Our narrator is a young man, called Jean Eyben who has a Belgian passport (but, as this is Modiano, it does not necessarily mean that he is Belgian). As usual he wants to be a writer but has taken up another job, both to earn a living and give him material for his writing. This job is working with the Hutte Agency, a small detective agency. His first job is to track down a woman called Noëlle Lefebvre.

He has three clues: her (old) address, her card which allows her to pick up her mail at the poste restante section of the post office and the name of a café where she used to hang out. The first two prove fruitless but he does, eventually, meet someone at the café who used to know her. He is Gérard Mourade, a would-be actor.

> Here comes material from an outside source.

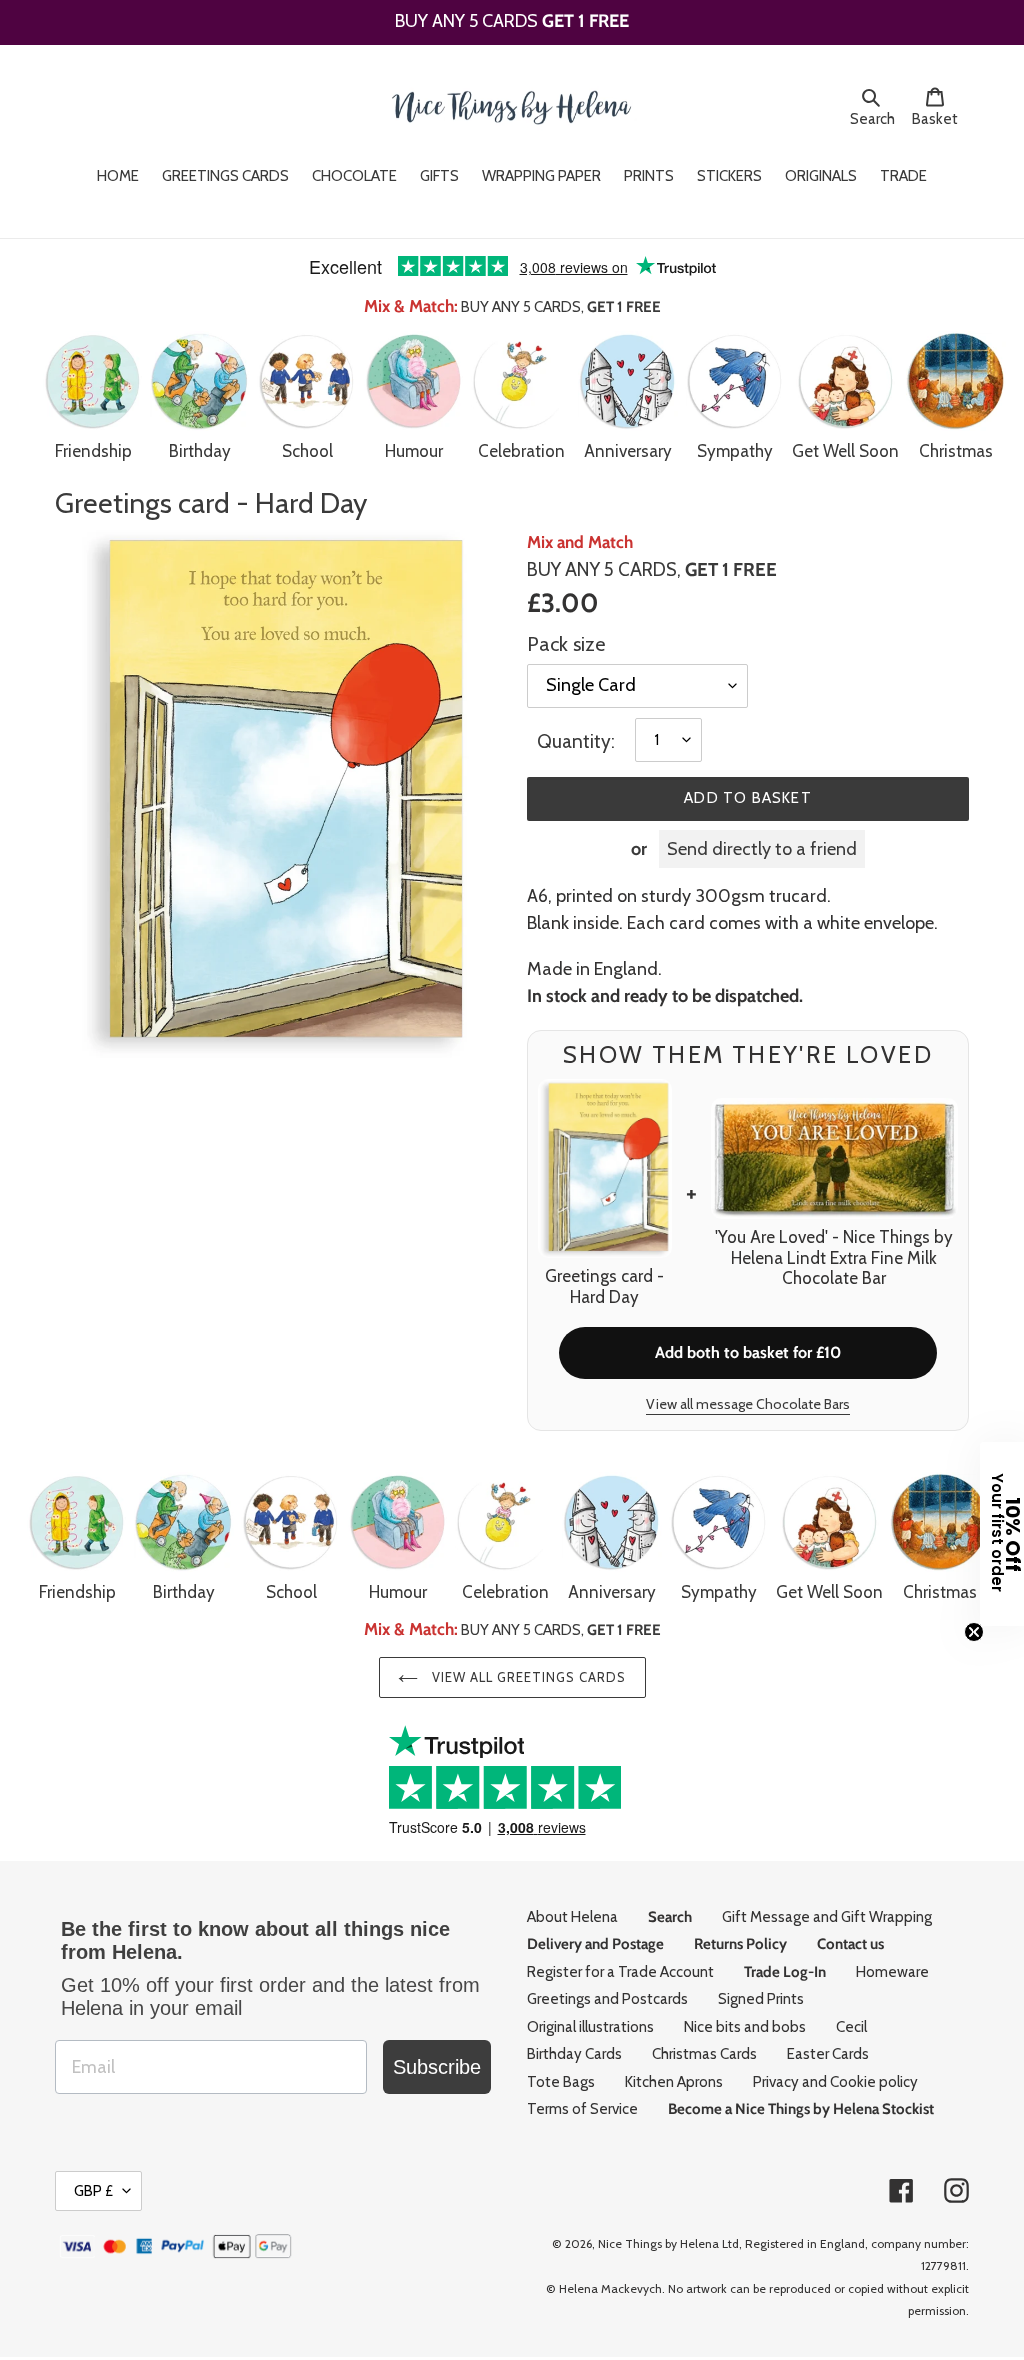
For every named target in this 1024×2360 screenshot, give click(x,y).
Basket (940, 118)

Mourade tells him, to his surprise, that Noëlle is married, to a man interestingly named Roger Behaviour. It seems that Roger had also been looking for her but that he, too, now seems to have disappeared. He also learns that she worked for a famous leather goods shop.

In usual Modiano fashion we jump forward ten years, giving him the chance to comment on changes in Paris (blocks of flats knocked down) and we also go back a bit but not to the time of the original story. He picks up clues, some of which lead somewhere while others do not. He even resorts to the Internet but with no success.

Gradually, over the years he follows various trails, some misleading, some involving people who are not who they seem to be and often leading to dead ends. He tells us more than once that he wants to tell this tale in chronological order but then does not.

I have a very strange feeling. It seems to me as if everything was written in invisible ink. Earlier, when with Mourade, he had visited Noëlle’s flat. He had found her diary and stolen it. There was not much information in it but later, much later, he realises some of the entries had been written in invisible ink. However, the invisible ink theme becomes a metaphor both for his life and, in particular, for this story and his involvement in it. If you sometimes have gaps in your memory, all the details of your life are written somewhere in invisible ink.

Jean claims that he tries to forget the past but, as often in Modiano’s work, it comes creeping up on him. We learn that he had grown up in the Annecy area as had Noëlle. Indeed, mutual connections are one of his sources though, as with all his researches, they only provide rudimentary information. However, it does make him go back, to a certain degree, to his past, a past which, as with many of us, can suddenly unexpectedly reappear.

I found this book to be one of his most interesting. Though it it is similar in style to his earlier ones, it seems more mature, not least because of the somewhat surprising ending, the fact that we have his name and his focus on the main plot line.